About the Role: The Vision & Learning team is responsible for building out the future of Matterport's core technologies, spanning the 3D reconstruction of spaces from physical data to the semantic understanding of our digital twins. Along with our ever-growing user base, the scales at which we need to apply these technologies and the massive datasets of complex real-world data upon which we're refining them are expanding rapidly. We see the challenges of these scales as opportunities, and we believe that efficient and robust infrastructure is central to surmounting them.

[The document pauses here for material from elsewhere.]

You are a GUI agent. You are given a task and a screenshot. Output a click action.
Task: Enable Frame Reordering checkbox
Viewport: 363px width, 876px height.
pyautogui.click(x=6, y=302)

Our ideal candidate for this role sees this opportunity and is passionate about building out the infrastructure that can make the most of it. They'll find excitement in accelerating the capture of small apartments with mobile devices and are eager to navigate the complexity and compute resources involved in correctly reconstructing massive museums and stadiums alike. They understand that data is essential to powering the machine learning approaches to such problems, and are already planning out how we'll train upon ever more examples per second.If grappling with terabytes of data, scaling cutting-edge computer vision and machine learning technologies, and creating value for real users appeals to you, then we’d love to talk!
What you will do: Working side-by-side with the computer vision and deep learning engineers on the team and reporting directly to the VP of Software for Vision & Learning, you'll be responsible for accelerating the research and productization of Matterport's core technologies.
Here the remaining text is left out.